A Renaissance Perspective on Divine Causality

Case Studies from the Aristotelian Tradition
Francesco Molinarolo (SNS, Pisa)
Dec 1, 2022 at - | Van Pelt Library, Room 627 (6th floor)


A Renaissance Perspective on Divine Causality: Case Studies from the Aristotelian Tradition

Talk by: Francesco Molinarolo (Scuola Normale Superiore, Pisa) 

Co-Sponsored with the Center for Italian Studies at Penn.

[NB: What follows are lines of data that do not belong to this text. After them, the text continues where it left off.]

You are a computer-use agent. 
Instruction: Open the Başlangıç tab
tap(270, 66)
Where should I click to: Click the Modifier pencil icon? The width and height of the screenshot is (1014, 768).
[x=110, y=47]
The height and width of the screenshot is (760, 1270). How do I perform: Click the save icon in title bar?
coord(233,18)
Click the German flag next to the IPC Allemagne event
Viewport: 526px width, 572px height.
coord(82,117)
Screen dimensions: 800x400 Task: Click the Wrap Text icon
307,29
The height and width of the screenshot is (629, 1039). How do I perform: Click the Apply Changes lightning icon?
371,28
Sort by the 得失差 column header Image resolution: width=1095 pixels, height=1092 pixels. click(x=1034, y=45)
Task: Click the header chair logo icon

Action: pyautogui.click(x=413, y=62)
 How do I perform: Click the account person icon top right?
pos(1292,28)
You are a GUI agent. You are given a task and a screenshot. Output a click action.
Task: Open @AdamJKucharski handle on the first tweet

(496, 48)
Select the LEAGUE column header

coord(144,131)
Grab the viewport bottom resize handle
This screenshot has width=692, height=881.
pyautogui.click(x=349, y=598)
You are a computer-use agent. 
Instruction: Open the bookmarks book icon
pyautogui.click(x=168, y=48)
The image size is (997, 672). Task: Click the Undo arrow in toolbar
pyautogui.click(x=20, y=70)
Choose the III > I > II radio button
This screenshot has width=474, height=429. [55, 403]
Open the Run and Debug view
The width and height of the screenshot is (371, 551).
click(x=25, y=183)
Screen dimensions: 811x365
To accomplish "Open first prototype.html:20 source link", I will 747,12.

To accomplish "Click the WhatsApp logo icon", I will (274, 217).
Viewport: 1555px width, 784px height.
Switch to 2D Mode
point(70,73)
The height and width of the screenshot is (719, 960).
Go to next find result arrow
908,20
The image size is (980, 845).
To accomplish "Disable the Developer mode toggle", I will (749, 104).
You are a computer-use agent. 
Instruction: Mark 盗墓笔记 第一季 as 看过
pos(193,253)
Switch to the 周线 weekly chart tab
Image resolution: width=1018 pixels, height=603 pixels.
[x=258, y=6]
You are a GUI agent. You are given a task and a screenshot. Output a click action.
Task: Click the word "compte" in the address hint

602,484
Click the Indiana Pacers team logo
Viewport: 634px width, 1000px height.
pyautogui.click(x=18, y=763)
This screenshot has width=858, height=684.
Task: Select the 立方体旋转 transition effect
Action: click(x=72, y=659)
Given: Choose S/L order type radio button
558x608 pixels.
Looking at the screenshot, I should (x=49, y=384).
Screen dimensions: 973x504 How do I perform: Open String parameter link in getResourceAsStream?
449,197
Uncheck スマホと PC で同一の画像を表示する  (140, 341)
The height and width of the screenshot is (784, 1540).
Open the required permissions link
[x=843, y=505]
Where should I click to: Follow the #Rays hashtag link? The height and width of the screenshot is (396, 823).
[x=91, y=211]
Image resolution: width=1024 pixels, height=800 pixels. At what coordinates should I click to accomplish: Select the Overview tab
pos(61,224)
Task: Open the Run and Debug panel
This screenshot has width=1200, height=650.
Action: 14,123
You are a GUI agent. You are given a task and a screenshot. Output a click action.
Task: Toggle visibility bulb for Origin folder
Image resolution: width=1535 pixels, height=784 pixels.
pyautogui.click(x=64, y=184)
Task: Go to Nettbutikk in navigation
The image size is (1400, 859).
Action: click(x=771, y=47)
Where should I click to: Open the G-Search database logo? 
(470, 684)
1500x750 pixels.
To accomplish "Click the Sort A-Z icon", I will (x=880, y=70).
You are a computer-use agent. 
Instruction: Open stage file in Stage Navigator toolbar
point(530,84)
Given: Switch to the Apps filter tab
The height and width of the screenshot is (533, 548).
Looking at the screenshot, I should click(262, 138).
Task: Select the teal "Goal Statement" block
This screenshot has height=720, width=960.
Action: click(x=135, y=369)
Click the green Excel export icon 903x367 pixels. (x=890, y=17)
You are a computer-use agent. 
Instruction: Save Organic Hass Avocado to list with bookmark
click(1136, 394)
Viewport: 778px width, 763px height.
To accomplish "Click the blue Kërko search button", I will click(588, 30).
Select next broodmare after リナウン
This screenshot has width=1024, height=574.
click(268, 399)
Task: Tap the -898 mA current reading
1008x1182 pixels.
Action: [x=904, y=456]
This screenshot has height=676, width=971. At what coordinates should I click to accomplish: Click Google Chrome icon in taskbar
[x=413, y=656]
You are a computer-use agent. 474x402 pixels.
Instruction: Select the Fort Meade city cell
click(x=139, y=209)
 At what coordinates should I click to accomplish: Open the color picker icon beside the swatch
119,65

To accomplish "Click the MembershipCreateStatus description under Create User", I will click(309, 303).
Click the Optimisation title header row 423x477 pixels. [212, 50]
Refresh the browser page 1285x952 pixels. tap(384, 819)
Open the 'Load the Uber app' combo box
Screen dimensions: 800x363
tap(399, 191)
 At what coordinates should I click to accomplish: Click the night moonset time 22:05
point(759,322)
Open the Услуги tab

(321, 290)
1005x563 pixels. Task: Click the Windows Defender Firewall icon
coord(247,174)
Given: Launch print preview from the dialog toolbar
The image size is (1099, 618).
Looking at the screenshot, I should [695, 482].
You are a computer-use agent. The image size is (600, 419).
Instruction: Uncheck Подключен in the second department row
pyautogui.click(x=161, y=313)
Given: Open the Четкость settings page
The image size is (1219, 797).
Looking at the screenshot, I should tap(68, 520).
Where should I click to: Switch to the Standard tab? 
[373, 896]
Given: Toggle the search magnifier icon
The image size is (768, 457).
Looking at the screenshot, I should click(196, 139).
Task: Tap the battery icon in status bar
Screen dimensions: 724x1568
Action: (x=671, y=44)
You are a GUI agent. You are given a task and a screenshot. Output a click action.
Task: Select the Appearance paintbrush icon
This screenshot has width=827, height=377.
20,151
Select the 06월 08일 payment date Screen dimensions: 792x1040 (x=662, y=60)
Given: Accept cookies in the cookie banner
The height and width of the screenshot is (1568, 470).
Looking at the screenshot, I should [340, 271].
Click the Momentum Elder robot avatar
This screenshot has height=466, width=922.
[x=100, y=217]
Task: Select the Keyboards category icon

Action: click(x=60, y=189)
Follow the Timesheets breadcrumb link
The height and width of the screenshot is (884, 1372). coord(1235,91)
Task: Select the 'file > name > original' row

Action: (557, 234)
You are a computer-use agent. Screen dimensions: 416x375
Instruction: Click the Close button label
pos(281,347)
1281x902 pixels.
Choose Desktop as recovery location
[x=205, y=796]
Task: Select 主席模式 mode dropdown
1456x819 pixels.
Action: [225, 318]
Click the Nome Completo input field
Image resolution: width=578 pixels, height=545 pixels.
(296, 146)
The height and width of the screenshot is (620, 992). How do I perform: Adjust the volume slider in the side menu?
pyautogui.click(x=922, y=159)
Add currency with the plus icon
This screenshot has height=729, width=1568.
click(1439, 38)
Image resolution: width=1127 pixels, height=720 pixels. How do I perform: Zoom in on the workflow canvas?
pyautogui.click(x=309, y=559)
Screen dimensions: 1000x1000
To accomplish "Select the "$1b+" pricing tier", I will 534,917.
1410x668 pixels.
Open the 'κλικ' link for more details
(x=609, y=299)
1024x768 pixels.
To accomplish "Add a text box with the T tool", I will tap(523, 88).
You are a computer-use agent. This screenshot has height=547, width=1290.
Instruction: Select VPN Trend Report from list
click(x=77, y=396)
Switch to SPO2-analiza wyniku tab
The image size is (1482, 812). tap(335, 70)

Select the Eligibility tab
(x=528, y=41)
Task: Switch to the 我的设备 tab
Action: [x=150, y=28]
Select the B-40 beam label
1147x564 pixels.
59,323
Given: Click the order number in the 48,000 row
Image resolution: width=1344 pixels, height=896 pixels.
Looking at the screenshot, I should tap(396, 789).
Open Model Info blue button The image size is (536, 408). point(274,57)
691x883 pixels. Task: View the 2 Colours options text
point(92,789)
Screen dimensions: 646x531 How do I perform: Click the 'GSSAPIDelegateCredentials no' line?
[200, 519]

The way of conceiving God and its activity is a long-lasting problem, which has troubled generations of philosophers and theologians. The 16th century saw the development of several possible interpretations,  in many cases connected to the Aristotelian tradition. Aristotle’s texts had already been incorporated into the curricula of European Universities for a long time, and provided many philosophers as well as theologians with concepts and terms that produced new developments. Within this frame, the problem of divine causality is a critical point: the debates on how to make God’s activity fit within Aristotle’s doctrine of causality highlights the increasing difficulty of harmonizing the “philosophical” concept of a metaphysical first principle of the universe with a “religious” perspective. By presenting some case studies, a discussion of such issues will be provided from a historical-philosophical point of view.